VIENNA, Jan. 18 (Xinhua) -- The threat posed by Iran's nuclear program had been exaggerated by the West, former International Atomic Energy Agency (IAEA) director-general Mohamed ElBaradei said in a published interview.
The interview was conducted by the Austrian Press Agency (APA) and released Tuesday.
In the exclusive interview, ElBaradei said U.S. intelligence agencies believed Iran had been developing nuclear weapons according to a report issued in 2007; however, Iran in fact had stopped this attempt as early as 2003. "Today, this assessment is still correct," he said.
ElBaradei also said he didn't rule out that Iran did try to develop nuclear weapons in the 1980s, in the circumstances of Iran's war against Iraq and threat of Iraq's chemical weapons attack.
"Every country in this situation would have to think about how to defend itself," he said and added the nuclear program certainly could help Iran become a "major player in the Middle East".
The former U.N. nuclear watchdog chief also said, "In the view of Iran, uranium enrichment was a means to an end." A country which mastered uranium enrichment techniques could "develop nuclear weapons in a relatively short time". Iran believed this sent out "a strong message to the rest of the world and to the neighbors".
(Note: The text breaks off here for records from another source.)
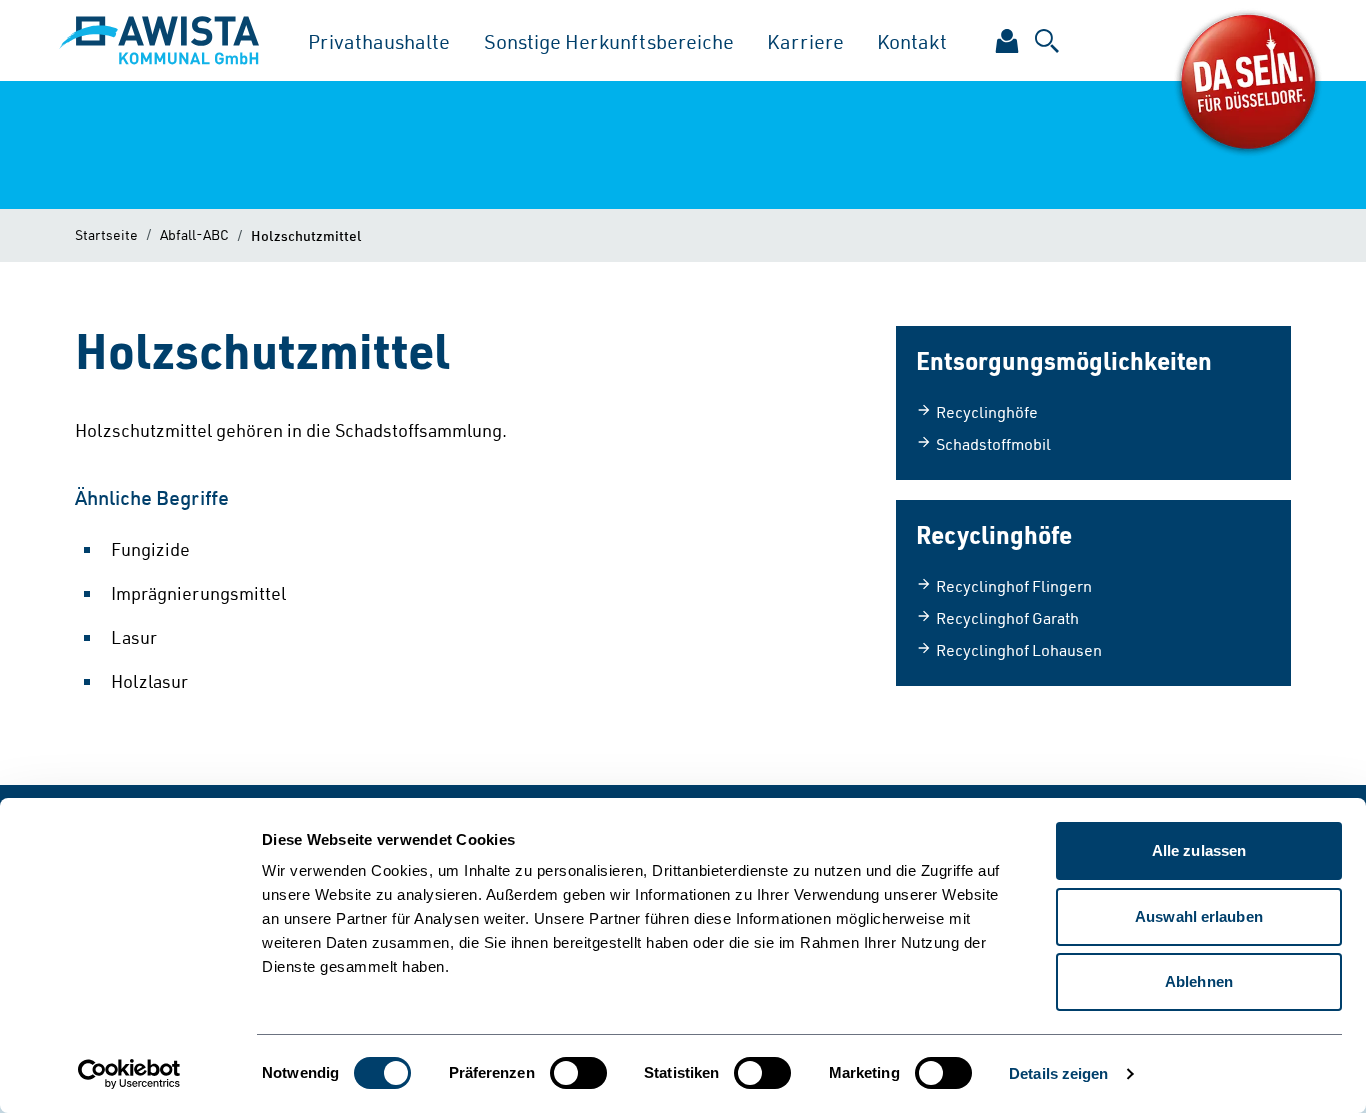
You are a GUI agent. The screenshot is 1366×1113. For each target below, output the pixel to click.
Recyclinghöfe (987, 412)
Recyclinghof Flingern (1014, 586)
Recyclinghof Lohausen (1019, 650)
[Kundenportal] (1007, 41)
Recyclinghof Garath (1007, 618)
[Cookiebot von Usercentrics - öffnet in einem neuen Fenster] (129, 1074)
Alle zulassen (1199, 850)
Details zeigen (1058, 1073)
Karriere (805, 41)
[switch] (578, 1073)
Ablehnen (1199, 981)
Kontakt (912, 41)
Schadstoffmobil (993, 444)
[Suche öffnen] (1047, 41)
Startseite (106, 234)
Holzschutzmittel (306, 235)
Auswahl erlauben (1199, 916)
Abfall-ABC (194, 234)
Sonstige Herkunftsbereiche (609, 41)
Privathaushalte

ElBaradei also accused the West of having thwarted an agreement with Iran in recent years by "unrealistic demands". Furthermore, "some practices are unbearable for any country".
To this end, he hoped to see that U.S. President Barack Obama could contribute to a smooth solution for the Iran issue during his term in office and pointed out one of the important points was to ease mutual suspicion between the U.S. and Iran.
Iran was one of the most important countries in the Middle East, which could become "a key to the stability in the Middle East. Without Iran's participation, it is also hard to solve the Afghanistan issue and the Syria-Lebanon complex", ElBaradei said.